Daily Dose of Tamiflu Prevents Flu
The FDA announced yesterday that Tamiflu, a prescription flu therapy, can prevent the flu among those ages 13 and older when taken once daily during an outbreak of the virus, the AP/New York Times reports. However, the FDA emphasized that people should not choose this option over the traditional flu vaccine. "Our message is still that vaccination is the number one preventive method against influenza," Dr. Debra Birnkrant, the FDA's acting antiretroviral drug director, said. Moreover, the vaccine is the cost-effective choice, as a flu shot costs less than $20, while a 10-day supply of Tamiflu costs $49 wholesale (AP/New York Times, 11/21). The recommended dose of Tamiflu for flu prevention is one pill a day for seven days when a family member comes down with the virus, and once a day for up to 42 days for flu prevention in a nursing home setting. In clinical trials, the FDA found that among elderly nursing home residents who took the recommended dose of Tamiflu for prevention, fewer than one-half of 1% of the patients developed influenza, while 4.4% of those taking a placebo came down with it. In a separate study conducted among "members of a household in which somebody had already come down with the flu," 1% on the Tamiflu prevention regimen developed the flu, while 12% on the placebo eventually got the flu (Adams, Wall Street Journal, 11/21).

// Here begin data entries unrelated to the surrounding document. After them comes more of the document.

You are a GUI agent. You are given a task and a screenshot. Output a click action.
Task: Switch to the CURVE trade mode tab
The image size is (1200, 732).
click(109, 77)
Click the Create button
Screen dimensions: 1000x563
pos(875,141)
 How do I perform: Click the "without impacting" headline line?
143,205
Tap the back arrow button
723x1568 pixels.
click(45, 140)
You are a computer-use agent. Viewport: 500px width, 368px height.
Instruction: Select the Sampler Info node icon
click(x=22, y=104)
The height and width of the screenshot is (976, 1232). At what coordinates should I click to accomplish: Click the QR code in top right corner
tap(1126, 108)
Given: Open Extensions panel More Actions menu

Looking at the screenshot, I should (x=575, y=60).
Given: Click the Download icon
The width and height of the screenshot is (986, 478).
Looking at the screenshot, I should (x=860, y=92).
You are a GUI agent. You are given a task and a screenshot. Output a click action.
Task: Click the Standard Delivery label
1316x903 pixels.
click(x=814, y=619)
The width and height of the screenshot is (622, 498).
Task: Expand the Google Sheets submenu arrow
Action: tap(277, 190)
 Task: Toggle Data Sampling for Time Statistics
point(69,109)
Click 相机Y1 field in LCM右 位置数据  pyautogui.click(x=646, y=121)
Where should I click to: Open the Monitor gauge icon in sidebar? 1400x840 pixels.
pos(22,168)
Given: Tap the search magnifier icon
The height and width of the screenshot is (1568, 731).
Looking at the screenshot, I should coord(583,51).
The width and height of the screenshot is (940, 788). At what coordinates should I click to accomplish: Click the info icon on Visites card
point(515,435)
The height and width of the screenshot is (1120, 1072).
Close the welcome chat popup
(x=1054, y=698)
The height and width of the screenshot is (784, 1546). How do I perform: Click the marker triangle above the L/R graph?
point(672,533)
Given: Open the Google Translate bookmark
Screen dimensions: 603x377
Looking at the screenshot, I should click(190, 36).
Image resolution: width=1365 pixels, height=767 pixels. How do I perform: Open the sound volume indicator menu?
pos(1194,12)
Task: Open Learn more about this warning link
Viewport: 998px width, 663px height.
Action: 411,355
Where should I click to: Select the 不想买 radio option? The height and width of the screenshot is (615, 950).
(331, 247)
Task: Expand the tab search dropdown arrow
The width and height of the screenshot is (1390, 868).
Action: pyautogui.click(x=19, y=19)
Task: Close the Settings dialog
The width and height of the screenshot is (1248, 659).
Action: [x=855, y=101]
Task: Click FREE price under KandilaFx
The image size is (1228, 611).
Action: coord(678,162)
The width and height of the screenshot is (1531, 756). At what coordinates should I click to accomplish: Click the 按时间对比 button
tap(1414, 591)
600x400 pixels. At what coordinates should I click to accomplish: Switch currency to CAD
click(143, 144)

The news about Tamiflu's prevention capability comes as "Americans are becoming increasingly anxious" about this year's delayed flu vaccine supply (AP/New York Times, 11/21). In most years, flu shots are "widely available" in October, but this year most of the vaccine was not available until November. With the current vaccine shortage, Tamiflu's breakthrough as a prevention method could bode well for the drug's manufacturer, Hoffman-La Roche. The Wall Street Journal reports the drug company "only sold about $50 million" worth of Tamiflu last year, despite the drug's "large" share of the flu treatment market. Drug industry analyst Hemant Shah explained that "[t]he real market is the prevention market," which might indicate that Tamiflu's sales could now take an upward swing. But Shah said Hoffman should not expect a huge sales boost this year, even with the delayed flu supply, because the drug's approval for prevention purposes is "too late." Shah added, "in the future, if we have a similar [vaccine shortage], then yes, any vaccine shortage would have a positive impact on Tamiflu." He estimated that Tamiflu sales in the next few years could soar to "$200 million to $400 million," and the potential in future years "could well exceed that" (Wall Street Journal, 11/21). Meanwhile, Glaxo Wellcome is waiting for FDA approval to market its own flu treatment, Relenza, as a prevention method (Hostetler, Richmond Times-Dispatch, 11/21).